De acordo com a sentença condenatória, também foi declarada a inabilitação, pelo prazo de cinco anos, para o exercício de cargo ou função pública, eletiva ou de nomeação, ficando expresso que, transitada em julgado a decisão, seria encaminhado ofício ao Tribunal Regional Eleitoral para os fins previstos no artigo 15, inciso III, da Constituição Federal.

O Tribunal de Justiça do Estado de São Paulo (TJ-SP) deu parcial provimento a um recurso da defesa a fim de reduzir a pena para dois anos de reclusão quanto à infração prevista no inciso I do artigo 1º do Decreto-Lei 201/67. Em relação à prática do delito previsto no inciso III, o TJ declarou a extinção da punibilidade pela ocorrência da prescrição da pretensão punitiva, com base no artigo 109, inciso IV, combinado com o artigo 110, parágrafos 1º e 2º, do Código Penal. No entanto, manteve a pena de inabilitação para o exercício da função pública.

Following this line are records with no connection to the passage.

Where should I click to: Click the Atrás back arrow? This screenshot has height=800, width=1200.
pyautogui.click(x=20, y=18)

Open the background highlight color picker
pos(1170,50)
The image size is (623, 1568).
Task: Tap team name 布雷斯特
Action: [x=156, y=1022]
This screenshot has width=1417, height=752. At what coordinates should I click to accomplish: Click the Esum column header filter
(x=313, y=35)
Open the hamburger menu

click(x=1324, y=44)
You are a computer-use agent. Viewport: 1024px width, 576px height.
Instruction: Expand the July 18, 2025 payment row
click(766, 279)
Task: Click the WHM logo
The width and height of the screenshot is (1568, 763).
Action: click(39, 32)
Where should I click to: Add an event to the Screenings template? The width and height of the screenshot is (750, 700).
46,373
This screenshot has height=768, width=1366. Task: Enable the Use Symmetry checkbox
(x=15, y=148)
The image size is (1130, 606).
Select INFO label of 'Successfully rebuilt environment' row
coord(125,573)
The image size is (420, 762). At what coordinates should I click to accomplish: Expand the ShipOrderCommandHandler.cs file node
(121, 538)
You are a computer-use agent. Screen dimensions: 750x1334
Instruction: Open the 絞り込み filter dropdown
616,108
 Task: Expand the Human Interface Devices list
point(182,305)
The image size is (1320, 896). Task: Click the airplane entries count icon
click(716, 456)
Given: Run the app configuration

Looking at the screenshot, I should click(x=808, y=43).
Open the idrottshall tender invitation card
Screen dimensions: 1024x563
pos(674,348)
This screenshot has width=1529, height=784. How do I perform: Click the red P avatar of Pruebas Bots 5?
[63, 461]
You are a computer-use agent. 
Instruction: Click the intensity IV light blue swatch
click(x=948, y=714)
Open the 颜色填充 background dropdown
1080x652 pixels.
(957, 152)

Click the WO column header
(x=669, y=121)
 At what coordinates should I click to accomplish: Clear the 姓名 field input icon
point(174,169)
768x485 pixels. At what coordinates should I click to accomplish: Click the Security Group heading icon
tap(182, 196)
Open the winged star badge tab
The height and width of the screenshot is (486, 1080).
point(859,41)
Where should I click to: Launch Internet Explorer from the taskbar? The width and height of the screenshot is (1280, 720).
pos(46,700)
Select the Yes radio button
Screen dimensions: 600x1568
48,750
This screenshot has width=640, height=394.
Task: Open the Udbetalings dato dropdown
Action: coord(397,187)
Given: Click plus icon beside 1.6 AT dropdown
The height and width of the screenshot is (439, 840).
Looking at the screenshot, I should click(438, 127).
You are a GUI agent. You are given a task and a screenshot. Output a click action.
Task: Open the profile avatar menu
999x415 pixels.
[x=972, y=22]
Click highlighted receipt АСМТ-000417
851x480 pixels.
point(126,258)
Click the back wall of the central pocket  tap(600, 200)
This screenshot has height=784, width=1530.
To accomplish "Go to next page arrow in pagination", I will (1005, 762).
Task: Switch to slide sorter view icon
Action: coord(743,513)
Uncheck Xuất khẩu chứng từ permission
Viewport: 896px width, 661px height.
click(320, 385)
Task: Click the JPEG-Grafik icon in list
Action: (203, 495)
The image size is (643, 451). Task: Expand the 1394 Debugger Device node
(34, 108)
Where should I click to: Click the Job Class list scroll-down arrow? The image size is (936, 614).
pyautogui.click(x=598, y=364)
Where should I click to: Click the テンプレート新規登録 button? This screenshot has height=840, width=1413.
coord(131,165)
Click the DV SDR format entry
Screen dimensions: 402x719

Na sessão desta terça-feira (20), o ministro Marco Aurélio (relator) salientou que, para ocorrer a inabilitação é necessário haver o trânsito em julgado da condenação, “sob pena de assentar-se precocemente a culpa”. No que se refere à prescrição, segundo ele, “o último marco interruptivo – o acordão do TJ-SP – data de 9 dezembro de 2004, e tendo sido fixada a pena restritiva de liberdade no patamar de dois anos, incidiu, ante a passagem dos quatro previstos no inciso V do artigo 109 do CP, a prescrição da pretensão punitiva, fato a afastar a base da inabilitação”.

Assim, o ministro extinguiu o HC, mas implementou a ordem de ofício assentando a prescrição da pretensão punitiva do Estado. “Com isso, fica fulminada a inabilitação para o exercício de cargo ou função pública”, ressaltou. O voto do relator foi seguido por unanimidade.

O relator já havia deferido liminar em fevereiro de 2011 para afastar os efeitos dos acórdãos (decisões colegiadas) do TJ-SP e do Superior Tribunal de Justiça (STJ) referentes, respectivamente, ao julgamento de apelação e habeas corpus, até a análise final do HC impetrado no Supremo. O julgamento de mérito aconteceu na sessão de hoje (20) da Primeira Turma.